- _PROBLEM TO SOLVE_
The answer should consist of each line from the data below that includes "will".

- _DATA EXCERPTS_
■ ■ ■ ■ ■ ■ ■
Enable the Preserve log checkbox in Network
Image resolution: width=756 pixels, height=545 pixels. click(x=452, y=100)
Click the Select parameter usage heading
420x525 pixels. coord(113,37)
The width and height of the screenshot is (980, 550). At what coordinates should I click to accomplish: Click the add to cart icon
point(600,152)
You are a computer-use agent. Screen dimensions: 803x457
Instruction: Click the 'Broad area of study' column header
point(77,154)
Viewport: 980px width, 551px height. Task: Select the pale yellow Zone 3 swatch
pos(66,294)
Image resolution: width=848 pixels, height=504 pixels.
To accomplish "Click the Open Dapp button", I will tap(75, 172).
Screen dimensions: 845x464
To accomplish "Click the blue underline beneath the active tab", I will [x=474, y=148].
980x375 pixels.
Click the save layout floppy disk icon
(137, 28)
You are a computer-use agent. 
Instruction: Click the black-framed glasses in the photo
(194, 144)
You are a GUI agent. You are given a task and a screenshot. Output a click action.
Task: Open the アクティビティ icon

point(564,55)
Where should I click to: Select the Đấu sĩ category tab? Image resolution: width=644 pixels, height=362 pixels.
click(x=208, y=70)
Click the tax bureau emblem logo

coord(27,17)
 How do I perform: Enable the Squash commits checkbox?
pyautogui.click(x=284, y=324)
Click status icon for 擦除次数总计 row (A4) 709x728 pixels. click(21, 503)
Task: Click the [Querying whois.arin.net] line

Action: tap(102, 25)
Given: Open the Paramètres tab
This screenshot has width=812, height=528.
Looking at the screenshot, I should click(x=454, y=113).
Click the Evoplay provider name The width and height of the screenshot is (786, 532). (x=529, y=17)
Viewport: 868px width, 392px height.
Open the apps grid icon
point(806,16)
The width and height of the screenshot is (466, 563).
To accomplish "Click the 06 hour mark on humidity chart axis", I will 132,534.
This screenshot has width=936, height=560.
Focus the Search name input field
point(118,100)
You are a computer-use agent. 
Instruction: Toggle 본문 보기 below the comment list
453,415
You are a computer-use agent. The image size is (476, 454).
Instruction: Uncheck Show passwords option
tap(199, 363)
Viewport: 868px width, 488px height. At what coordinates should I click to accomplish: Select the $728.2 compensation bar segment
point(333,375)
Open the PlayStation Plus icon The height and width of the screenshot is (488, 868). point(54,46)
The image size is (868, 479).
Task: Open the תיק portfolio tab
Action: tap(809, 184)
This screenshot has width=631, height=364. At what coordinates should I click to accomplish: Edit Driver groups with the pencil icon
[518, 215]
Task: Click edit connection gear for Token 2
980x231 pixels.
■ ■ ■ ■ ■ ■ ■
- _EXERCISE RESULT_
To accomplish "Click the Open Dapp button", I will tap(75, 172).
To accomplish "Click the blue underline beneath the active tab", I will [x=474, y=148].
To accomplish "Click the 06 hour mark on humidity chart axis", I will 132,534.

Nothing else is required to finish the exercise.